Can a patient claim for cancer drug services from the Cancer Drug Services limit if he is receiving a treatment that is not on the CDL?

Yes, patients may claim for cancer drug services from the annual Cancer Drug Services limit even if the service was rendered for a cancer treatment not on the CDL (i.e. the claim limit is not specific to treatments on the CDL).

I am prescribed a drug that is not on the Cancer Drug List. Can I claim for the drug under the Cancer Drug Services Limit?

The cancer drug services limit is meant to cover ancillary services that patients may require as part of their cancer drug treatment.

If the drug you are prescribed is a supportive medication to manage the symptoms and side effects of of your cancer drug treatment (e.g. antibiotics to reduce risk of infection, pain medication or anti-nausea medication), it is claimable under the Cancer Drug Services limit. 

However, if the drug is used for the treatment of the cancer / tumour itself (e.g. chemotherapy, immunotherapy or targeted therapy), it should be claimed under the Cancer Drug Treatment limit instead. Cancer Drug Treatments that are not listed on the Cancer Drug List are not eligible for MediShield Life, MediSave and Integrated Shield Plan claims and should not be claimed under Cancer Drug Services limit.

How are claim limits sized when more than one cancer drug is used in the treatment?

In general, the MediShield Life (MSHL) claim limits for cost-effective treatments are set based on the post-subsidy bills for subsidised patients in Public Healthcare Institutions (PHIs).

The Cancer Drug List (CDL) includes treatments that involve a single drug or multiple drugs (i.e. combination treatments).

For combination treatments, the applicable MSHL claim limit depends on whether the combination treatment has been assessed to be cost-effective:
• If the combination treatment is cost-effective, the MSHL claim limit is sized to be sufficient to cover the post-subsidy cost of the entire combination in PHIs.
• If the combination treatment is not cost-effective, it may be listed on the CDL subject to negotiations with the drug companies. However, the claim limit would be pegged to the highest individual claim limit of the drugs in the combination. Doctors and patients are encouraged to use treatments that have been assessed to be cost-effective.
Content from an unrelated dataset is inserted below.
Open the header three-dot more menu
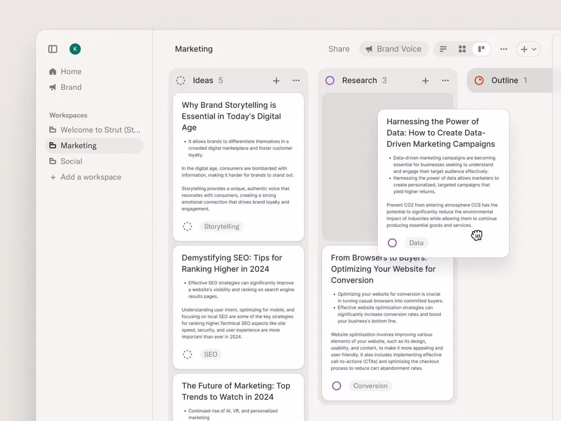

Why is the claim limit for a particular combination treatment not the sum of all the claim limits for individual drugs in that combination?

If that particular combination treatment is cost-effective, the MediShield Life (MSHL) claim limit has already been sized to be sufficient to cover the post-subsidy cost of the entire combination in Public Healthcare Institutions (PHIs). In some cases, the claim limit for the entire combination is the same as the highest-cost drug in that combination because the cost of the other drugs in the PHIs are low, and can be adequately covered by that same claim limit.

If that particular combination treatment is not cost-effective, the MSHL claim limit is pegged to the highest individual claim limit of the drugs in the combination. Doctors and patients are encouraged to use treatments that have been assessed to be cost-effective, for which MSHL claim limits would be sized for.

What happens if I have to change treatment in the middle of the month? Does it mean that the new treatment is not claimable?

For patients who have to switch treatment in the middle of the month, both treatments would be claimable up to the higher of the MediShield Life, MediSave and Integrated Shield Plan claim limits applicable for each individual treatment.

My cancer drug treatment is on a 3-weekly cycle. Is the cancer drug limit sufficient for months when I need to undergo 2 rounds of treatment?

For cost-effective cancer drug treatments on 3-weekly cycles, the MediShield Life claim limits have typically been sized to cover the post-subsidy costs of two treatment courses in a month. For other drug treatments, the MediShield Life limit has been sized to cover the monthly cost of the cost-effective alternative.